* [Texto em estudo]

▼

(Artigo Provocativo)
A psicanálise ergueu-se como uma revolução no entendimento da mente humana, mas suas fundações estão rachadas por uma contradição indelével: como um judeu perseguido, cuja teoria desvendou os subterrâneos da repressão, pôde silenciar as vozes que ecoavam as mesmas opressões que ele sofria? Freud desafiou tabus, mas sua obra é também um monumento aos limites éticos do intelectual privilegiado em um mundo estruturado para esmagar os "outros".
I. O Arquivo como Campo de Batalha: lacunas que falam
Quando biógrafos descartam a hipótese da homossexualidade de Freud por "falta de evidências", celebrando ao mesmo tempo seu suposto caso heterossexual com a cunhada Minna Bernays, revela-se um jogo perverso de dupla régua historiográfica. Onde estão os diários queimados? As cartas censuradas por Anna Freud? Os rastros de uma Viena onde homossexuais eram caçados e judeus, como Freud, fugiam para Londres sob ameaça nazista? A ausência de prova não é neutralidade: é sintoma de um aparelho de poder que controla narrativas. Quem tem acesso ao arquivo decide quem merece existir na história.

▲

(Registros de dados armazenados)
▼

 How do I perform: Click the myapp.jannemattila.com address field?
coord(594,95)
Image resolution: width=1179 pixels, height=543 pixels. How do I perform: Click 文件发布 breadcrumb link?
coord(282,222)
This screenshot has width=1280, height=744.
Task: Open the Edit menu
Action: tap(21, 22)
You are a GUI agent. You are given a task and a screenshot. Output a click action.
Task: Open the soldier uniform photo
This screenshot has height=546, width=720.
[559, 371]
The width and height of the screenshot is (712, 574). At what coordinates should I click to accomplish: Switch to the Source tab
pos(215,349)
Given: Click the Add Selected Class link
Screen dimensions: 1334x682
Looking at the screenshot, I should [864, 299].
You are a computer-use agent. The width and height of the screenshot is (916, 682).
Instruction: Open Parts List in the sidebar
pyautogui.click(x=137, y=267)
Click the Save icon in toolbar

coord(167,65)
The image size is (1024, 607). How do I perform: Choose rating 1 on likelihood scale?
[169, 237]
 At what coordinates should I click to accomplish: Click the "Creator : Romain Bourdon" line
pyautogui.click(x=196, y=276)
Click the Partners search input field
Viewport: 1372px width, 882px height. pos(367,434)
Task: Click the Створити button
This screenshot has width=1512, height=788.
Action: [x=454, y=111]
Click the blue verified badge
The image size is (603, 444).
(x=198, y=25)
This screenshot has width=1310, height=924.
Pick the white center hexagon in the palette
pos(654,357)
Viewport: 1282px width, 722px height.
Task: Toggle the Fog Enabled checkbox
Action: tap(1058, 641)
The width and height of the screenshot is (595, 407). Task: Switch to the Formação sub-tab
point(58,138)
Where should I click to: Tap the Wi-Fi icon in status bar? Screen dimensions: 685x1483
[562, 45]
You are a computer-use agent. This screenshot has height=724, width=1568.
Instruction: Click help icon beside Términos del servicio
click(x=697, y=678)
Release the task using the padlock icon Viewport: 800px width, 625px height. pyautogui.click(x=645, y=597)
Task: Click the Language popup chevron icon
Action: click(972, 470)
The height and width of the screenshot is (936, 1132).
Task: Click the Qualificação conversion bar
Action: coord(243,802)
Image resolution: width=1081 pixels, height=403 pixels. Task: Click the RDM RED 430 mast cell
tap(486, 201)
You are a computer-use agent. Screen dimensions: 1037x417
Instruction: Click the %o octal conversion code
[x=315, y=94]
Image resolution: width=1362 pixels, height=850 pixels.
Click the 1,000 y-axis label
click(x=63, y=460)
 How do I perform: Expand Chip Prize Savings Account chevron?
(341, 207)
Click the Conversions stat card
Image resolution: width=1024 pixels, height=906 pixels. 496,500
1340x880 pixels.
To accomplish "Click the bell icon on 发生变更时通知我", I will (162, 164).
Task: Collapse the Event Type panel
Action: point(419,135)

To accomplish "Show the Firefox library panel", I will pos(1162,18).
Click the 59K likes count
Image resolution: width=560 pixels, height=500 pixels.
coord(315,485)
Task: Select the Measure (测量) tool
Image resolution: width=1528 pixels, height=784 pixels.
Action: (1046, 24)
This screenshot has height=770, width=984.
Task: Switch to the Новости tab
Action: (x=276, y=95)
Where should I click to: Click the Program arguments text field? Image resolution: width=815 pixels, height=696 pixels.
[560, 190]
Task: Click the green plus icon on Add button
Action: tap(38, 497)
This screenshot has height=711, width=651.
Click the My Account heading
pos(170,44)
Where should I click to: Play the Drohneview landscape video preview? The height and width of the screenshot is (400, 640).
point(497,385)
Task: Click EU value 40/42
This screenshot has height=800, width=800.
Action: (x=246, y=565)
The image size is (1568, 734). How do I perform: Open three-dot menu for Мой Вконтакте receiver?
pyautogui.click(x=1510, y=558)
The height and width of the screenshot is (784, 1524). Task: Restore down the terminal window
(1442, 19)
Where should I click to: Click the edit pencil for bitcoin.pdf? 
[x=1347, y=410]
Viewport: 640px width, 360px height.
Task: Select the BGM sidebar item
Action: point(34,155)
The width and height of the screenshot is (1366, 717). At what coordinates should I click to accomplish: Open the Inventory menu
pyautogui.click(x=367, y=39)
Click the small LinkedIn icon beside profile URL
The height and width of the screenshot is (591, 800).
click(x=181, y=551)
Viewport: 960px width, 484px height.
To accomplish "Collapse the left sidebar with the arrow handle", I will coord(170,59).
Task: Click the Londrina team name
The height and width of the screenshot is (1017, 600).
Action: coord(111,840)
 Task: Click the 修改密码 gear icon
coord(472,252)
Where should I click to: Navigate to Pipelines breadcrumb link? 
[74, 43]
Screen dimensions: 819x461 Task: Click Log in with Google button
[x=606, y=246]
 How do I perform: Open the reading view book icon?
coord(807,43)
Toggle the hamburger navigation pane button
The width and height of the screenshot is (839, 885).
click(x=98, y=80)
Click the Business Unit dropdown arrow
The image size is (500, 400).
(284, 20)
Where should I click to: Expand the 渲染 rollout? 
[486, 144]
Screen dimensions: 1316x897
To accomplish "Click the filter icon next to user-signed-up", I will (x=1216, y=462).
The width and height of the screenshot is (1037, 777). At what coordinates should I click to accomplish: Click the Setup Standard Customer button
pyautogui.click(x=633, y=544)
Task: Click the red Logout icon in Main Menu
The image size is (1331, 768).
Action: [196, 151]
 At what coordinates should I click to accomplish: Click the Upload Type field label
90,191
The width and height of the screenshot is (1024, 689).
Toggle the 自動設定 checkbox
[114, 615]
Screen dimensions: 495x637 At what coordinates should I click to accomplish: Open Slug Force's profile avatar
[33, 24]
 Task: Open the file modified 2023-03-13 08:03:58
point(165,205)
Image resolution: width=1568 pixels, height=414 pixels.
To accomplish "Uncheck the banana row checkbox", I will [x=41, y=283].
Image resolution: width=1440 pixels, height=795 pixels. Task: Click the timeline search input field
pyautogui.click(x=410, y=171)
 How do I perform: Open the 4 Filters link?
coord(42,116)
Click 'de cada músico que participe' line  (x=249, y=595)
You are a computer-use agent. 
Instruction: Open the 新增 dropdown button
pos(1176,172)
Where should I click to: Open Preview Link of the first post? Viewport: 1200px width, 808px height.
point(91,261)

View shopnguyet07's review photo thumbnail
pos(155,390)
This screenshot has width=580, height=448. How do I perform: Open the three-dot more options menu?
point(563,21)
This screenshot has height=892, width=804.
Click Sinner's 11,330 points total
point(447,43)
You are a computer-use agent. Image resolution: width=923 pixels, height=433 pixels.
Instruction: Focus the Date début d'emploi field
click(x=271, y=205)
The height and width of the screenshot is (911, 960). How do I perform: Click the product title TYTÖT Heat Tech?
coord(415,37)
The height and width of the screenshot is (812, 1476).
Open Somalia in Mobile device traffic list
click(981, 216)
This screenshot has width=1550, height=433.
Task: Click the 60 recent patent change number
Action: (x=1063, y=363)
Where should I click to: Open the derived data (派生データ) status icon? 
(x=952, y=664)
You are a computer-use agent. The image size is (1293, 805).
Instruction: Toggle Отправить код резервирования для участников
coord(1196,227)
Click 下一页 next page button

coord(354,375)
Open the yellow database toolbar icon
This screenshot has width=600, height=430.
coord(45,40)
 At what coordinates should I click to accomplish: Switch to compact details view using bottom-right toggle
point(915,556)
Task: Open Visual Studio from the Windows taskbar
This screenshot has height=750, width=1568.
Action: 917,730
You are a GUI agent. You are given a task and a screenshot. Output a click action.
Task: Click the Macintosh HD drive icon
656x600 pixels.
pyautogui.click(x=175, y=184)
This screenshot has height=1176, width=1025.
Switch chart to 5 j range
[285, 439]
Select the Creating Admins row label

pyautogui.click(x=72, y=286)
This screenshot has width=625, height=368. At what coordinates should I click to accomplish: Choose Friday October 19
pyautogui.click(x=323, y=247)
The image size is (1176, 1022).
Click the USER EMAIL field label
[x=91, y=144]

▲

* [Ação necessária]
Edite o artigo sobre Freud: reescreva todo o trecho desde "I. O Arquivo" até "existir na história.", trocando "cunhada" por "irmã da esposa". Os dados acima vêm de outra fonte, sem relação com o artigo.

* [Solução da tarefa]
I. O Arquivo como Campo de Batalha: lacunas que falam
Quando biógrafos descartam a hipótese da homossexualidade de Freud por "falta de evidências", celebrando ao mesmo tempo seu suposto caso heterossexual com a irmã da esposa Minna Bernays, revela-se um jogo perverso de dupla régua historiográfica. Onde estão os diários queimados? As cartas censuradas por Anna Freud? Os rastros de uma Viena onde homossexuais eram caçados e judeus, como Freud, fugiam para Londres sob ameaça nazista? A ausência de prova não é neutralidade: é sintoma de um aparelho de poder que controla narrativas. Quem tem acesso ao arquivo decide quem merece existir na história.